Can you tell me why she had quit her job before she moved here? Past perfect continuous How long had she been living here when she met you? Can you tell me how long she had been living here when she met you? Future simple with 'will' When will she start her new job? Can you tell me when she will start her new job? Future simple with 'going to' When is it going to rain? Can you tell me when it is going to rain? Future continuous What time will Lisa be meeting the boss?

Can you tell me what time Lisa will be meeting the boss? Future perfect When will he have finished the report? Can you tell me when he will have finished the report? Future perfect continuous How long will he have been studying French when he retires? Can you tell me how long he will have been studying French when he retires? Modal verbs What should we do now? Can you tell me what we should do now?

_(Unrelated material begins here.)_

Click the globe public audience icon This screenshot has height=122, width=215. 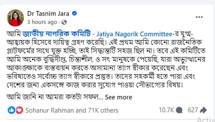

Instead, we use a question word and then normal positive sentence word order. Can you tell me where David lives? Past simple with any verb except 'be' Why did Amanda call John yesterday? Can you tell me why Amanda called John yesterday? Common Problems It can be difficult to remember to put the verb after the subject, especially when the indirect question is in the present simple tense of 'be'. For example, we need to say: Could you tell me where the station is?

Tell me what you want or would like two have

NOT: Could you tell me where is the station? Try Indirect Questions Exercise 1 with the present simple tense here. Try Indirect Questions Exercise 2 with the past simple tense here. Try Indirect Questions Exercise 3 with modal verbs here.